**Exercise passage**
↓
The Russian Jazz Quartet was a jazz ensemble founded in 1964 by saxophonist and clarinetist Boris Midney and double bassist Igor Berukshtis who had defected from the Soviet Union. New Yorkers Roger Kellaway and Grady Tate also performed in the ensemble. The group took inspiration from the Modern Jazz Quartet.

Midney formed a jazz quartet whilst studying classical music in the Soviet Union. He, along with Berukshtis, defected from the USSR through a US Embassy while visiting Japan in 1964. A press conference was held for the pair when they arrived in New York City. They were sponsored by American Friends of Russian Freedom, a CIA-linked organisation for Soviet defectors, who found them a manager in New York. Midney explained that he left the Soviet Union due to censorship of the arts and the suppression of jazz.
↑
**Given records**
↓
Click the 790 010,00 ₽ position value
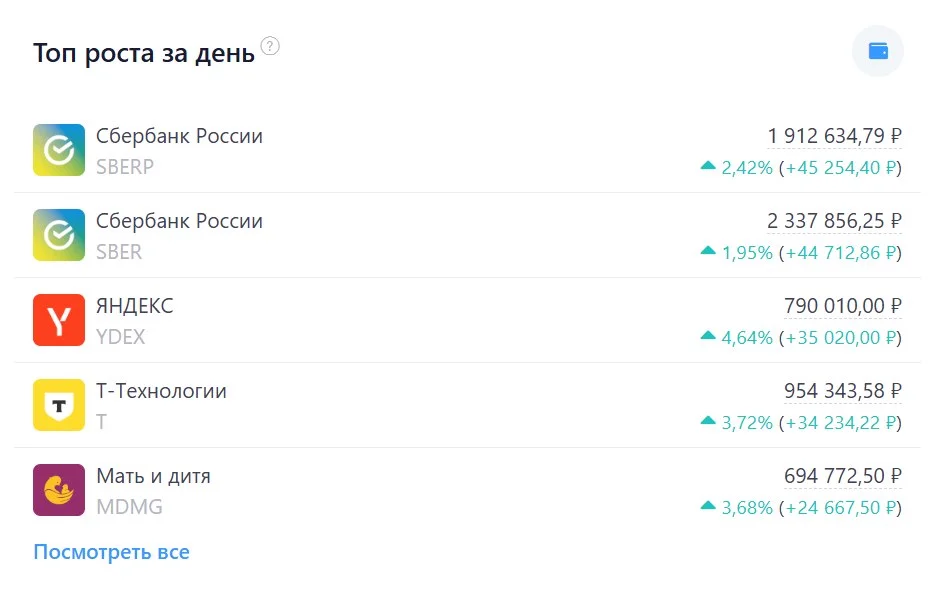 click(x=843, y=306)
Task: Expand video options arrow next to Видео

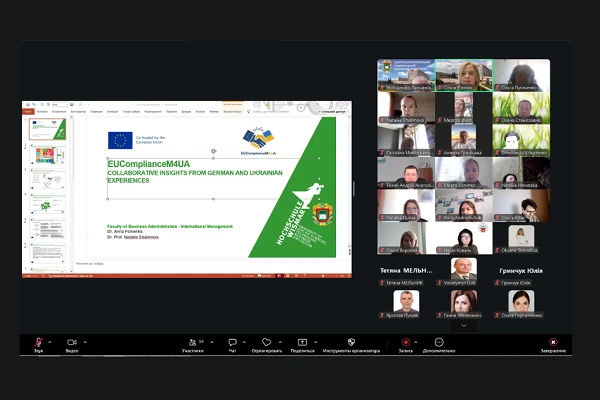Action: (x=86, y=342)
↑
↓
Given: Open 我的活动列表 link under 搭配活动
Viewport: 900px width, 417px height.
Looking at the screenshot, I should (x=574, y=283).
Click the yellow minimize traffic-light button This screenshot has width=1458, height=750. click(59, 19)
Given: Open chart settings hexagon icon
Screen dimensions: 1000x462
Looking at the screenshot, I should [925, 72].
↑
**Activity list**
1. List every musician named in the passage about the Russian Jazz Quartet.
2. Carry the passage about the Russian Jazz Quartet further, picking up after its final sentence.

**Numbered responses**
1. Boris Midney, Igor Berukshtis, Roger Kellaway, Grady Tate

2.
They recorded an album, Happiness, which was released by the Impulse! label in 1965. The album was described by Ashley Kahn as "perestroika twenty-five years too soon." Happiness received a rating of three-and-a-half out of five stars in a review from the publication Down Beat.

Midney proceeded to have success in the United States as a producer, composer and conductor. He married Tanya Armour of the Armour and Company family. Berukshtis later broadcast jazz commentary on Radio Liberty. He went on to become a teacher.